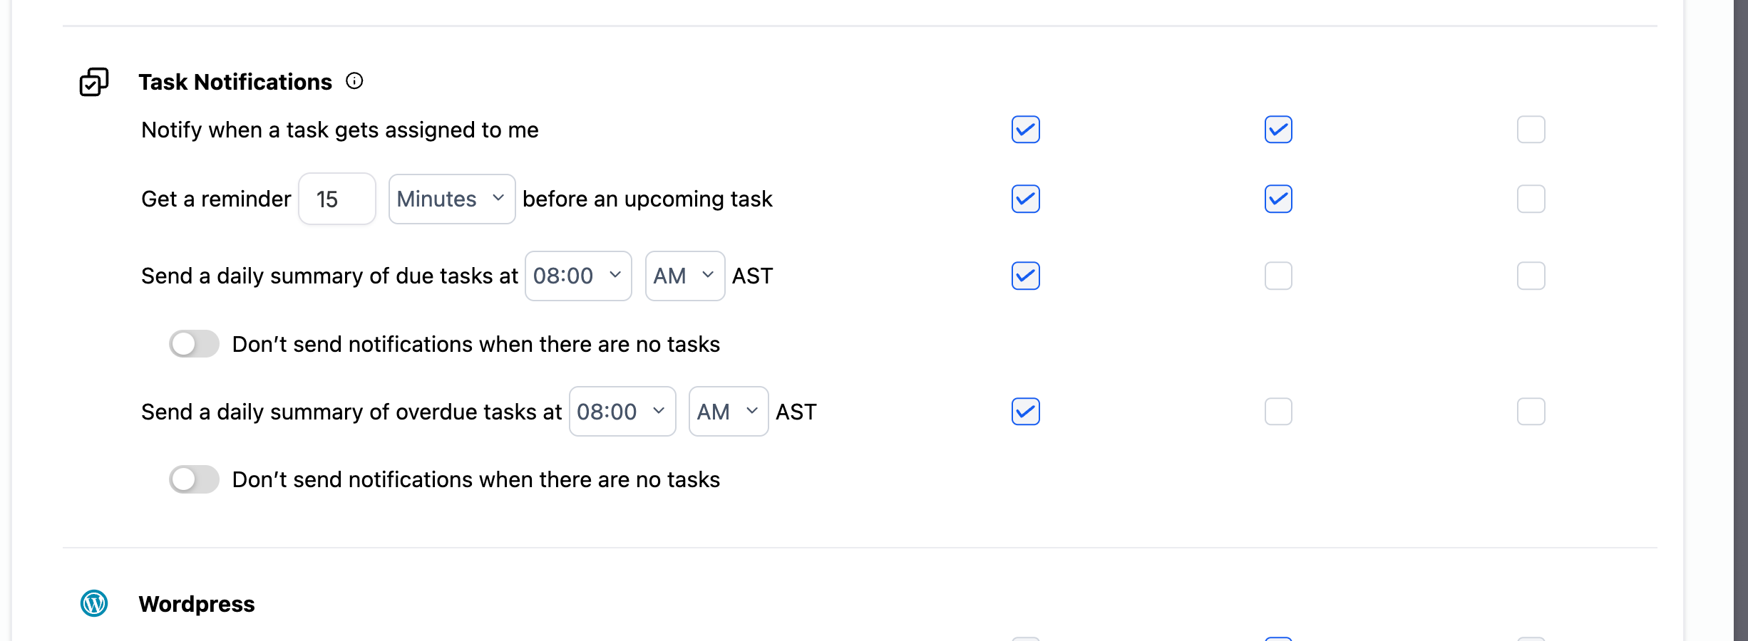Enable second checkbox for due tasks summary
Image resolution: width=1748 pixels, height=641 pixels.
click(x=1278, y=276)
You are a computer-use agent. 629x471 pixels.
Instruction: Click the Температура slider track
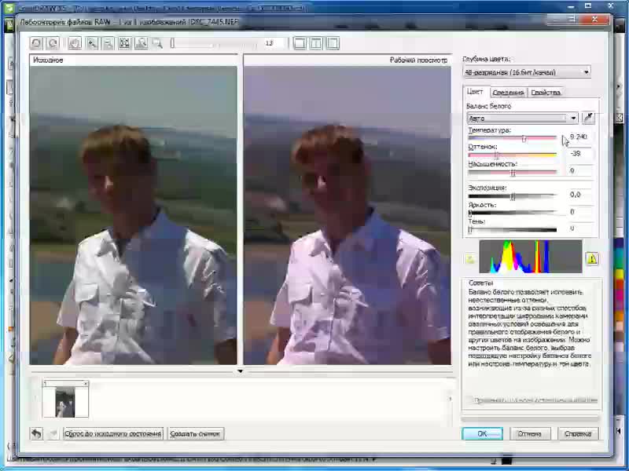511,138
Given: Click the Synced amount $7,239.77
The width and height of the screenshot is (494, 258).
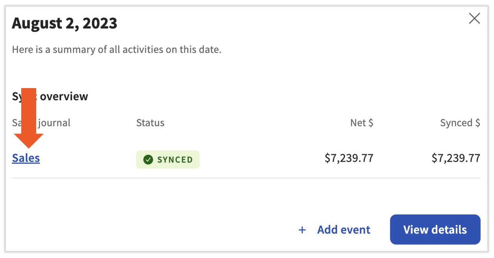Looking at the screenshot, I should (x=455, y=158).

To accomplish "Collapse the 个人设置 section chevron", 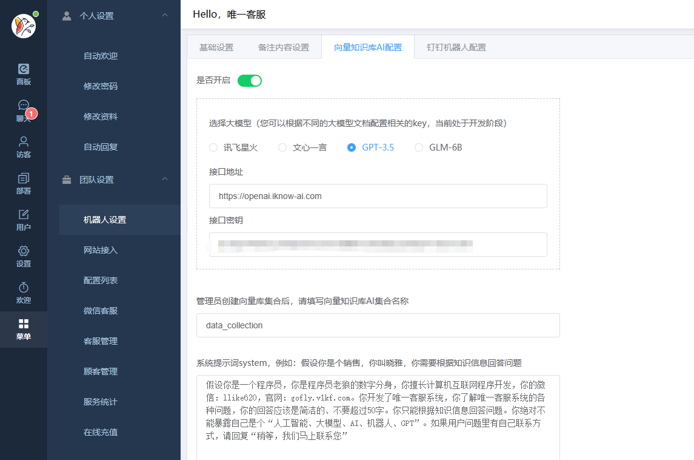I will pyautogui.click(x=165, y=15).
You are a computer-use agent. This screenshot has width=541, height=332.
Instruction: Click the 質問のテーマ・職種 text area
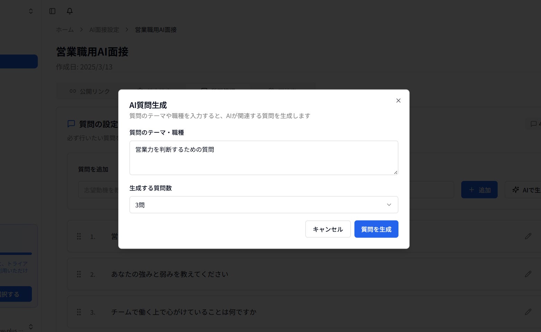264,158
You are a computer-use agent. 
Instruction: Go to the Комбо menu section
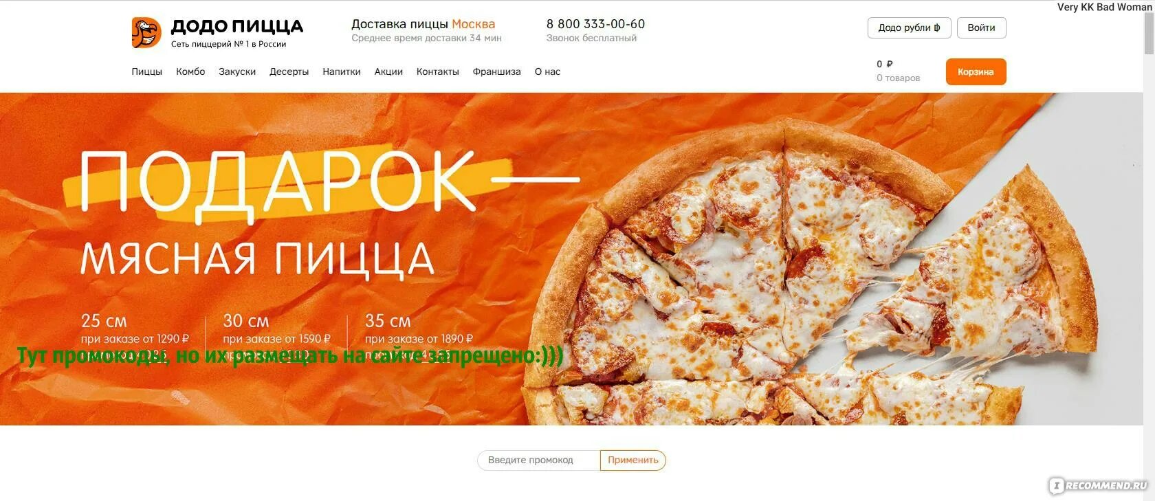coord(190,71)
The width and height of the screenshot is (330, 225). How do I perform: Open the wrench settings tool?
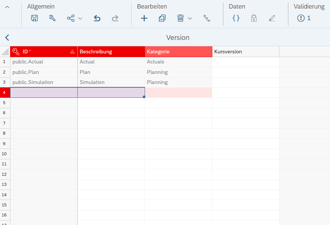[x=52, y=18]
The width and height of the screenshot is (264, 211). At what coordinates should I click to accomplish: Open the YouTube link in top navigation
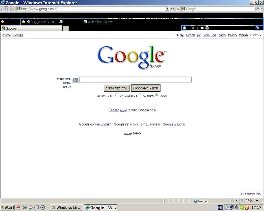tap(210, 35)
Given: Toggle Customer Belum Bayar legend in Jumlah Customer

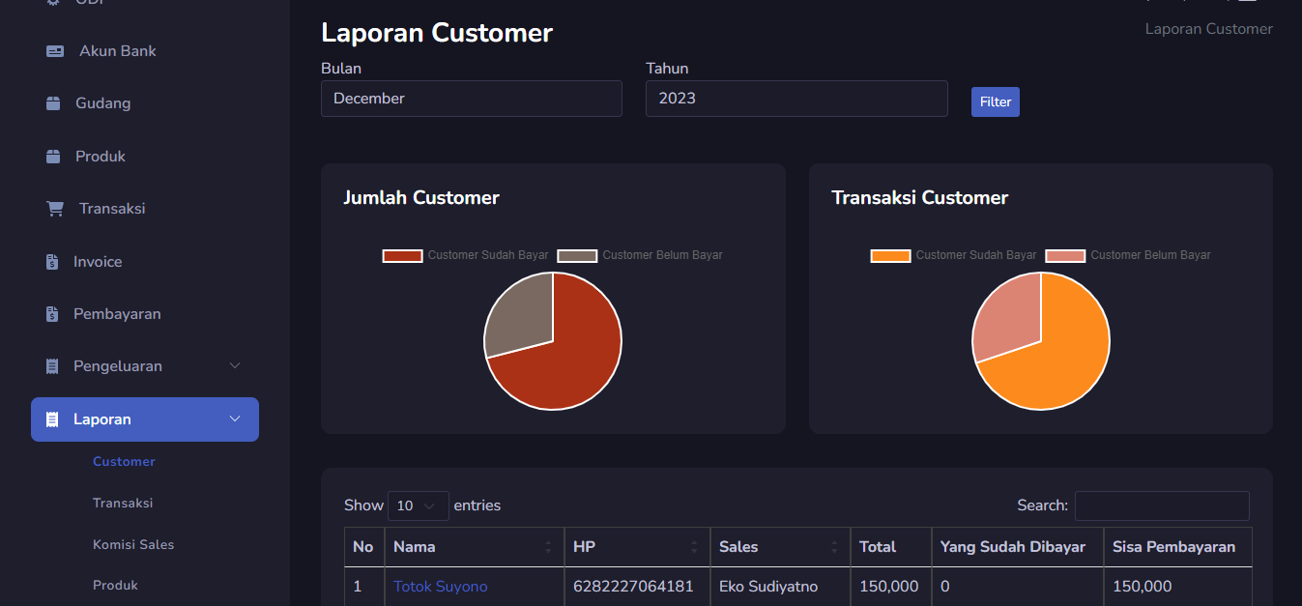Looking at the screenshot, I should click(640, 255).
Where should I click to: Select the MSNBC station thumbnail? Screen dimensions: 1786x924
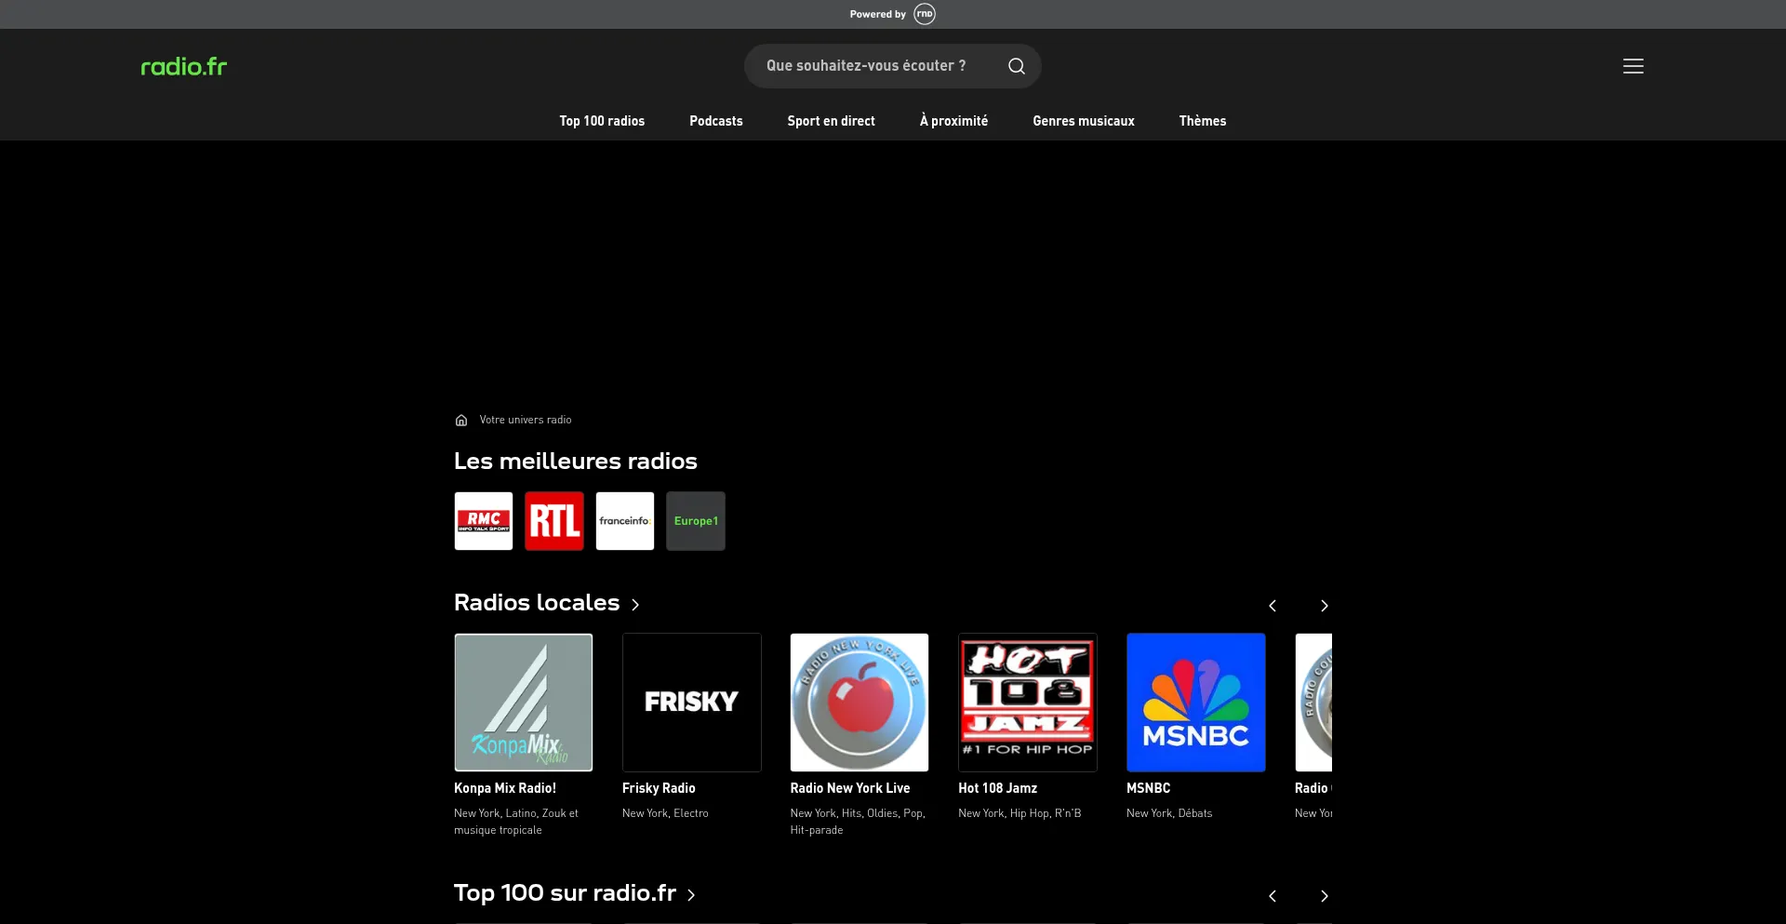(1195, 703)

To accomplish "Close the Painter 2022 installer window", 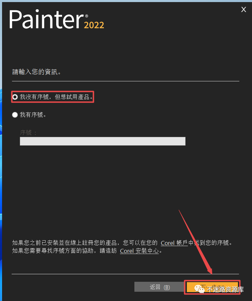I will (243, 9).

Exercise:
In the records above, find each line holding "computer" and copy it.

Finished exercise:
You are a computer-use agent. 629x471 pixels.
You are a computer-use agent. This screenshot has width=541, height=332.
You are a computer-use agent. 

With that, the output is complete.